1517 Nuremberg printing of the Ninety-five Theses as a placard, now in the Berlin State Library.
Excommunication and Later Life
On June 15, 1520, the pope warned Luther, with the papal bull Exsurge Domine, that he risked excommunication unless he recanted forty-one sentences drawn from his writings, including the Ninety-five Theses, within sixty days. That autumn, Johann Eck proclaimed the bull in Meissen and other towns. Karl von Miltitz, a papal nuncio, attempted to broker a solution, but Luther, who had sent the pope a copy of On the Freedom of a Christian in October, publicly set fire to the bull and decretals at Wittenberg on December 10, 1520, an act he defended in Why the Pope and his Recent Book are Burned and Assertions Concerning All Articles. As a consequence, Luther was excommunicated by Pope Leo X on January 3, 1521, in the bull Decet Romanum Pontificem.
The enforcement of the ban on the Ninety-five Theses fell to the secular authorities. On April 18, 1521, Luther appeared as ordered before the Diet of Worms. This was a general assembly of the estates of the Holy Roman Empire that took place in Worms, a town on the Rhine. It was conducted from January 28 to May 25, 1521, with Emperor Charles V presiding. Prince Frederick III, Elector of Saxony, obtained a safe conduct for Luther to and from the meeting.

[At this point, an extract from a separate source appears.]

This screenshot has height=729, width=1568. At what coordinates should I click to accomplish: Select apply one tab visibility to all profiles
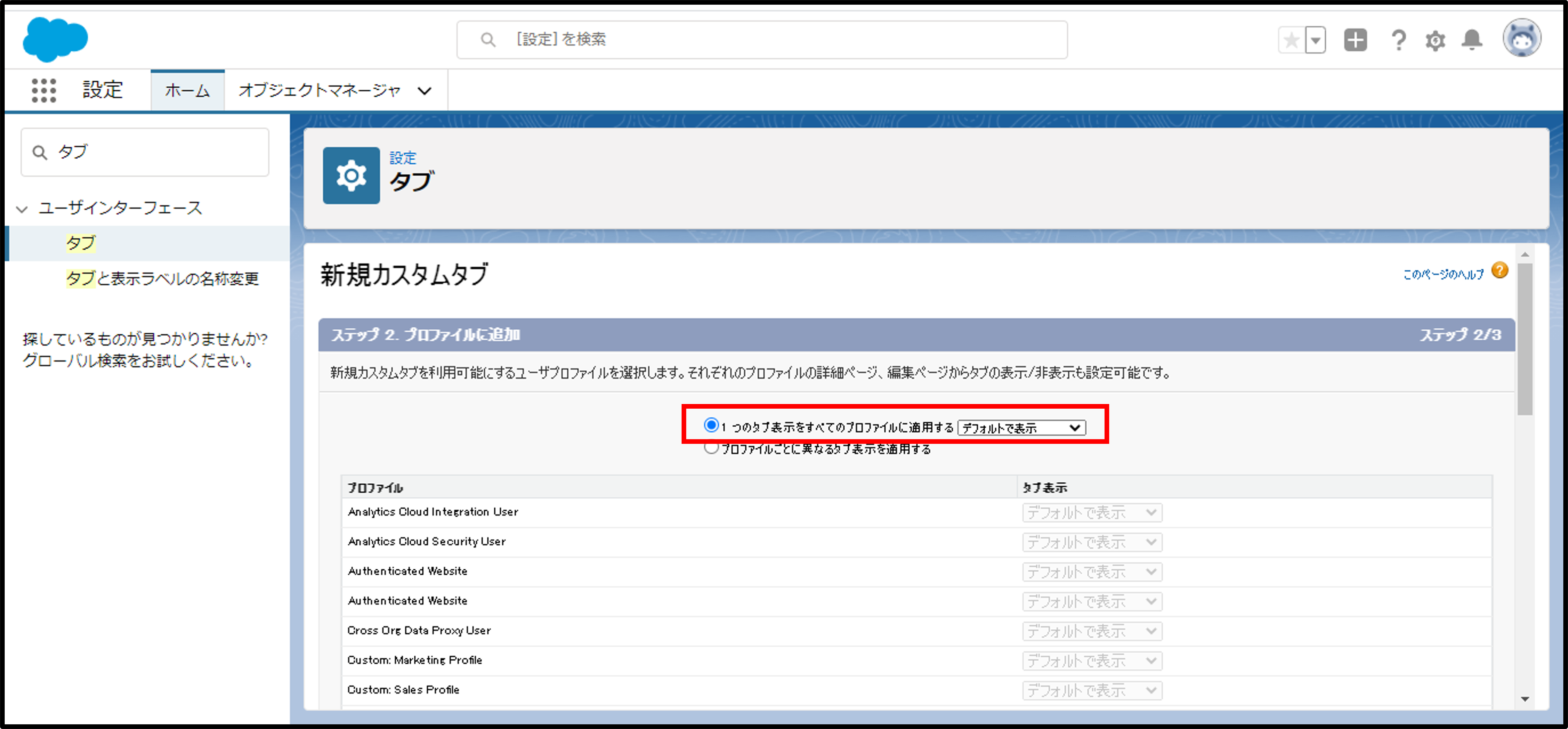pyautogui.click(x=711, y=425)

Johann Eck, speaking on behalf of the empire as assistant of the Archbishop of Trier, presented Luther with copies of his writings laid out on a table and asked him if the books were his, and whether he stood by their contents. Luther confirmed he was their author, but requested time to think about the answer to the second question. He prayed, consulted friends, and gave his response the next day:
Unless I am convinced by the testimony of the Scriptures or by clear reason (for I do not trust either in the pope or in councils alone, since it is well known that they have often erred and contradicted themselves), I am bound by the Scriptures I have quoted and my conscience is captive to the Word of God. I cannot and will not recant anything, since it is neither safe nor right to go against conscience. May God help me. Amen.
Over the next five days, private conferences were held to determine Luther’s fate. The emperor presented the final draft of the Edict of Worms on May 25, 1521, which declared Luther an outlaw, banned his literature, and required his arrest: “We want him to be apprehended and punished as a notorious heretic.” It also made it a crime for anyone in Germany to give Luther food or shelter, and permitted anyone to kill Luther without legal consequence.
By 1526, Luther found himself increasingly occupied in organizing a new church, later called the Lutheran Church, and for the rest of his life would continue building the Protestant movement.
An apoplectic stroke on February 18, 1546, deprived him of his speech, and he died shortly afterwards, at 2:45 a.m., aged sixty-two, in Eisleben, the city of his birth. He was buried in the Castle Church in Wittenberg, beneath the pulpit.